UTF-8 is usually the best choice both for simple tools and 'user-facing applications' since it is backward-compatible with 7-bit ASCII (e.g. usually you don't need to change a thing in your code, at least if you just pass strings around).

If you encounter a byte in an UTF-8 encoded string which has the topmost bit cleared, it's an ASCII character and definitely not part of a multi-byte sequence. If the topmost bit is set, the byte is part of a multi-byte-sequence, and such sequences must remain intact.

UTF-8 isn't such a bad encoding (although it isn't ideal for fix pitch text; I invented a character set and encoding which would be better for fix pitch text). But I was not talking about the encoding; I was talking about the Unicode character set.
> UTF-8 isn't such a bad encoding (although it isn't ideal for fix pitch text; I invented a character set and encoding which would be better for fix pitch text).

This is utterly incoherent.

Can anyone explain how the statement I responded to makes sense?

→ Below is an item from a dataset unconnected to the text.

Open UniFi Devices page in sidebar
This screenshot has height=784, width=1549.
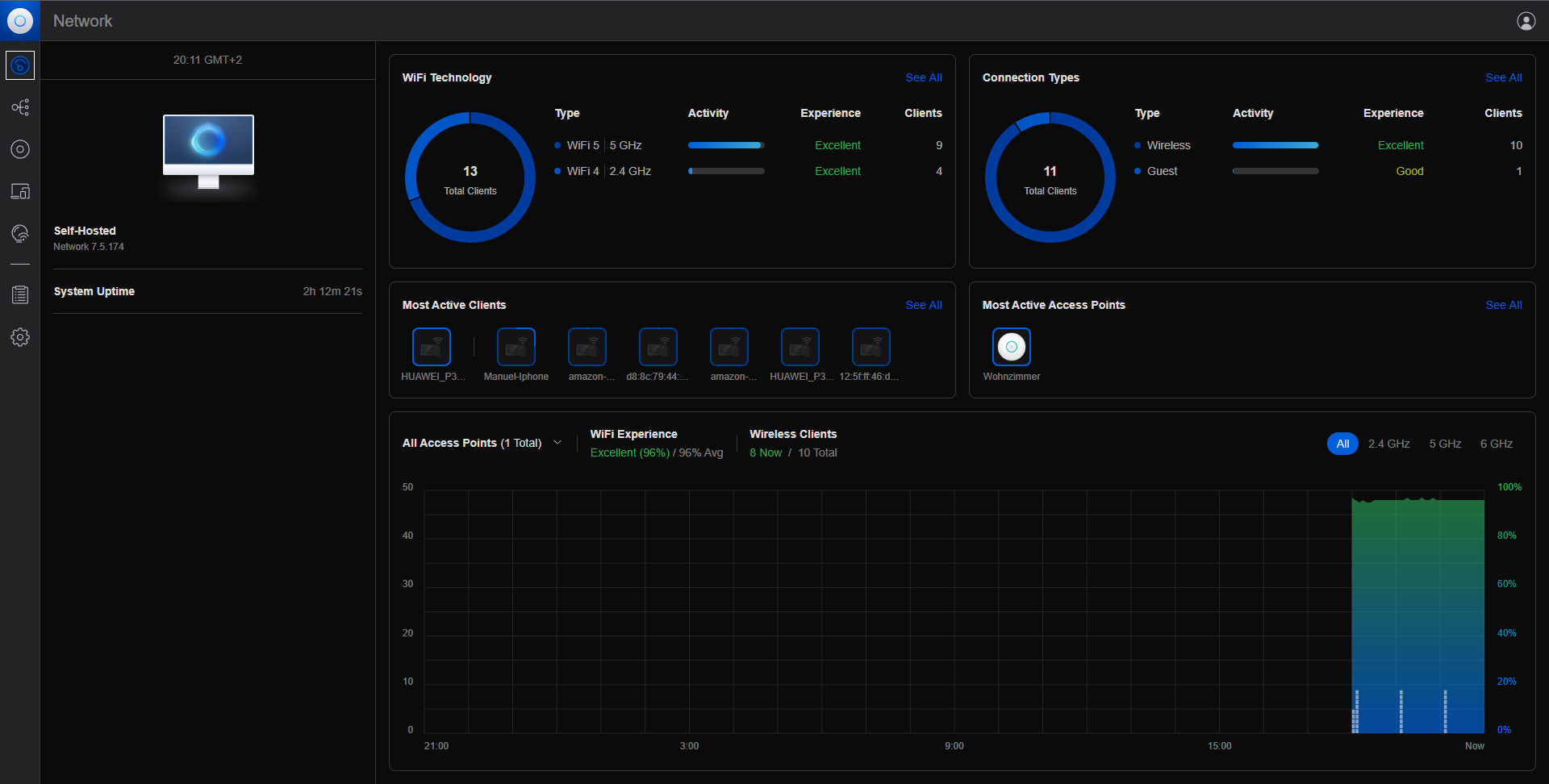click(20, 149)
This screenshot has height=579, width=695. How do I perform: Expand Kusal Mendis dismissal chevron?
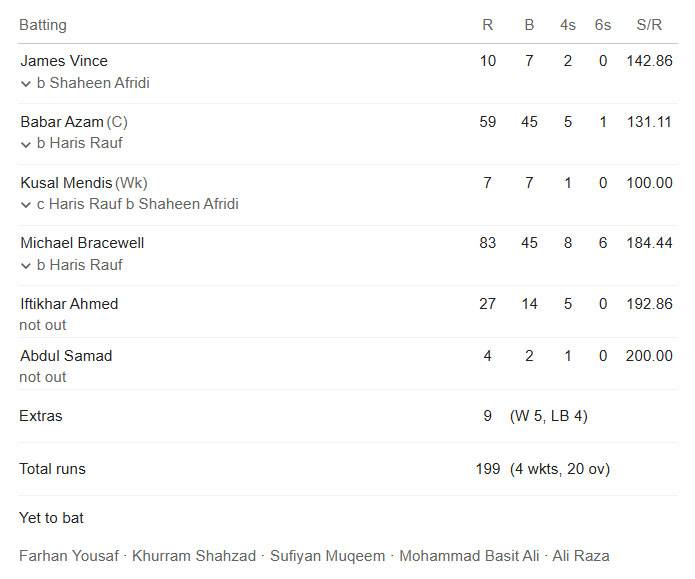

I must be wrong, getting so many disagreements.

Well, UTF-8 is an encoding of Unicode, which allows for surrogate pairs and all that jazz which can be a bad fit for fixed-pitch text.

For example, take a Zalgo text generator[1] and try to make the result make sense in a fixed-pitch (monospace) setting.

At least that's my interpretation of what he tried to convey.

[1]: http://eeemo.net/

    > Use ASCII and other character sets.
We have tried that before. It did not work, and it was not pretty. You may not know, but there is a huge demand to be able to use characters from different sets in the same document. How do you do Wikipedia without Unicode? (E.g. this: Alexander Sergeyevich Pushkin (English: /ˈpʊʃkɪn/;[1] Russian: Александр Сергеевич Пушкин[note 1]).

How would you implement any chat/messaging app for the international audience? Like in my current company, I am sure at least five languages, each with its own alphabet, are used to communicate in Slack.

For me, app not supporting Unicode is broken.

Wikipedia didnt use unicode originally, en, da, sv, nl language wikipedia all used windows-1252. This all changed somewhere around 2004 i think, but there is still legacy code to deal with edits from before the switchover point.

I imagine the answer is, it kind of sucked but people made due the best they could with the limited allowed characters. Its not like IPA notation is a critical feature

> You can't effectively use one character set well for everything; different applications have different requirements

So how about an application like Twitter, which has the requirement "has to support all globally currently written languages, often right next to each other", what character set aside from Unicode is appropriate?

And for what application in 2019 is Unicode inappropriate and why?